Por Montserrat Pérez
Me arranco las canas cada mes. Arrancaba. Arranco. Hace 6 meses eran dos o tres. Luego vino agosto, con dolor y enfermedad, con crisis y ansiedad. No me vi la cabeza siquiera. Esperé. Olvidé. Mi cuerpo era demasiado, los espejos duelen. Los espejos duelen.
Esperé. Llegó septiembre y trajo muerte. Trajo muerte. Trajo terremotos. Trajo llanto. Trajo (más) muerte. No me miré la cabeza. Vi el suelo, vi los vidrios rotos, la ciudad como cicatriz perpetua. Llorar al encender la radio, la televisión, al caminar, al escribir. Nos rompimos un poquito. Me olvidé de mi cabeza.
Octubre frío, me busco entre las arrugas chiquitas que se me hicieron bajo los ojos en algún día de hace uno o dos años. Zurcos, hondanadas, registros de los desvelos, de crecer. Un día crecí. Me miré la cabeza. Le llamo lunar de canas al nacimiento imparable de cabellos color plateado del lado derecho de mi cráneo.
Le llamo lunar como homenaje a la luna que me mira y me acompaña. Y de todos modos me las arranco. Observo que no son dos, ni tres, ni seis, no las cuento porque no puedo. Jardinera imparable e inmisericorde. Primero las más largas, las que ya alcanzan a caer, a enredarse con los cabellos color café, a ellos también me los llevo en esta labor casi frenética. Observo las raíces, su humedad, la información que guardan, ahí estoy metida yo, por si un día desaparezco, que encuentren las raíces…
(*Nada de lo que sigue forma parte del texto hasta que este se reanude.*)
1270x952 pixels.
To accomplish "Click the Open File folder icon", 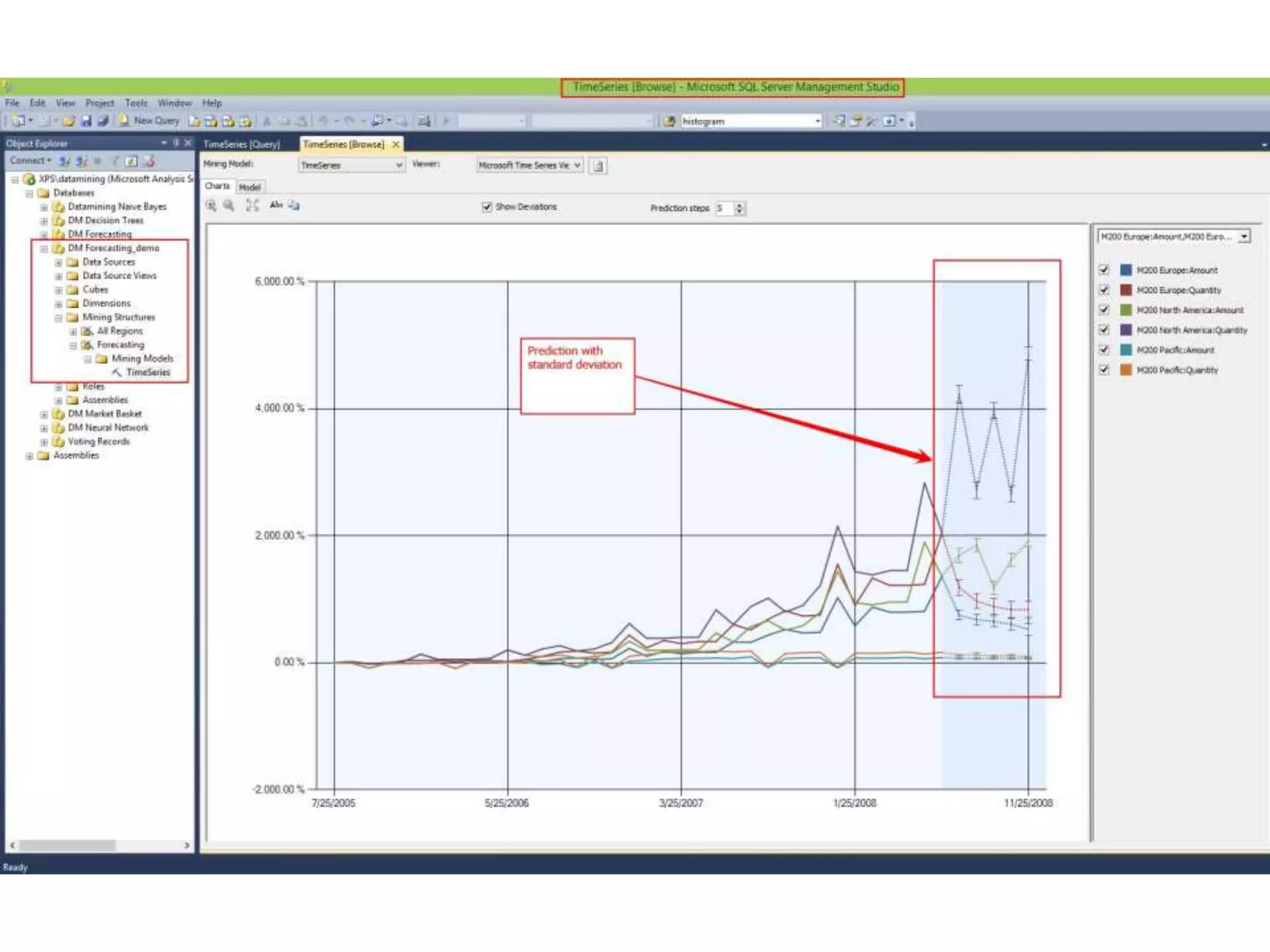I will pos(69,121).
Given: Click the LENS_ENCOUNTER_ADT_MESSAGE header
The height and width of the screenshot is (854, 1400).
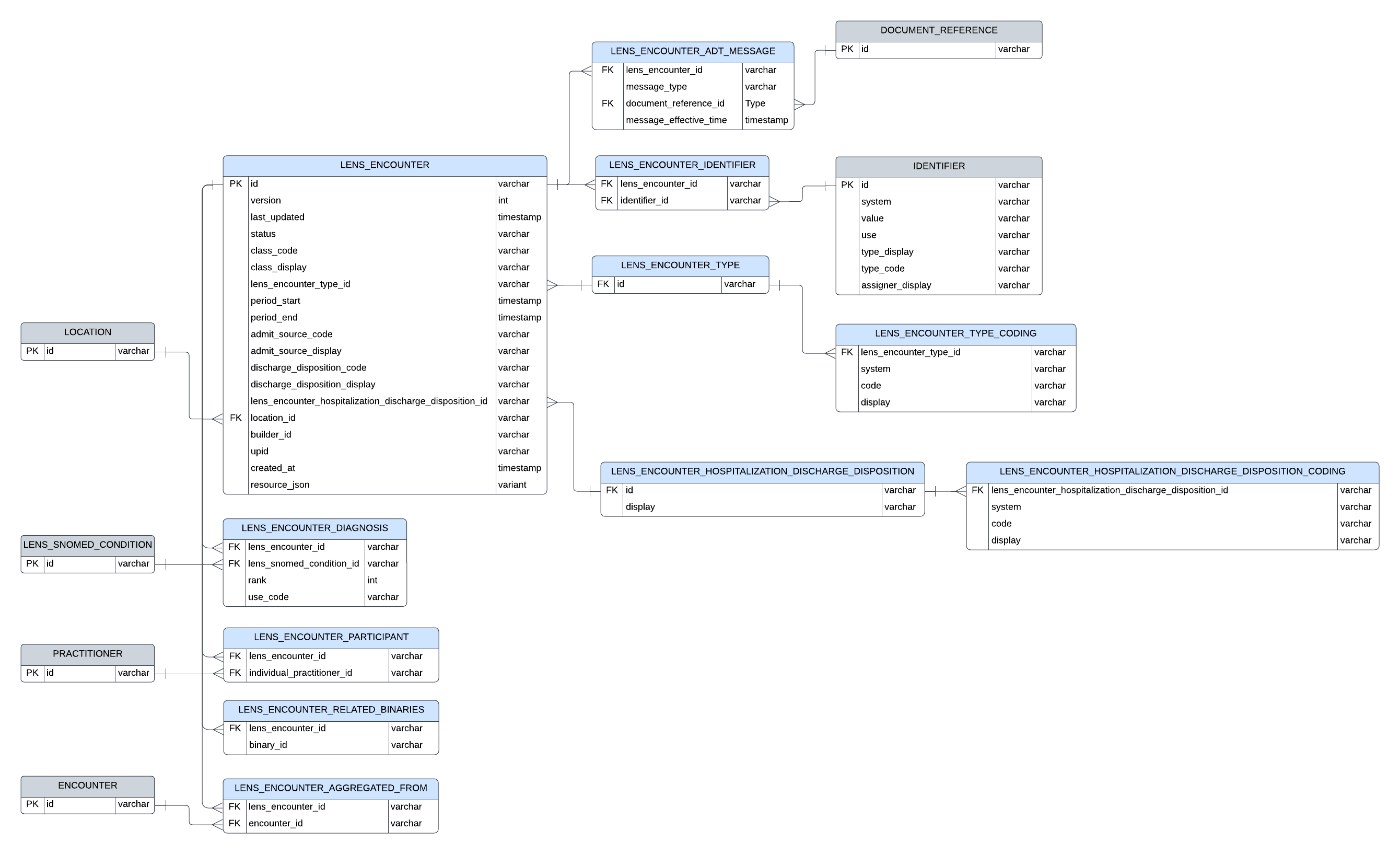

Doy un vistazo y noto que quedan esas pequeñísimas canas que apenas nacen, que son blancas desde su origen, mi cuerpa dicta los colores que lleva en cada temporada de su existencia. Se levantan como pasto, señalan a donde les da la gana, piden sol, piden anarquía. Les importa un bledo mi pánico de envejecer. “¿Qué mierda es envejecer?”, me gritan, mientras las jalo. Fascismo estético, ¿qué te da miedo? ¿Morirte?
Siento dolor. Me arde la cabeza. Saco un cabello más, lo observo, hay sangre en la raíz. Me detengo con las manos temblorosas. Sostengo el pelito con cariño. Me pido perdón en silencio. ¿Qué haces? ¿Qué haces? ¿Qué haces? Masoquismo, resquicios de obligaciones corporales. No le debes nada a nadie. ¿Qué haces?
Me arranco las canas. Lo hago cada mes. Lo hacía. Escribo y me arranco algo más, un monstruo que busca dolor grita porque no lo quiero alimentar. Lo abrazo. Me miro la cabeza. Me arranco una cana más. Paro en seco. No busco más entre ese bosque de células muertas y keratina. Recuerdo mi único rezo por las noches: Por favor ya no te hagas daño. Silva la tetera. Sorbo la manzanilla. Por favor ya no te hagas daño.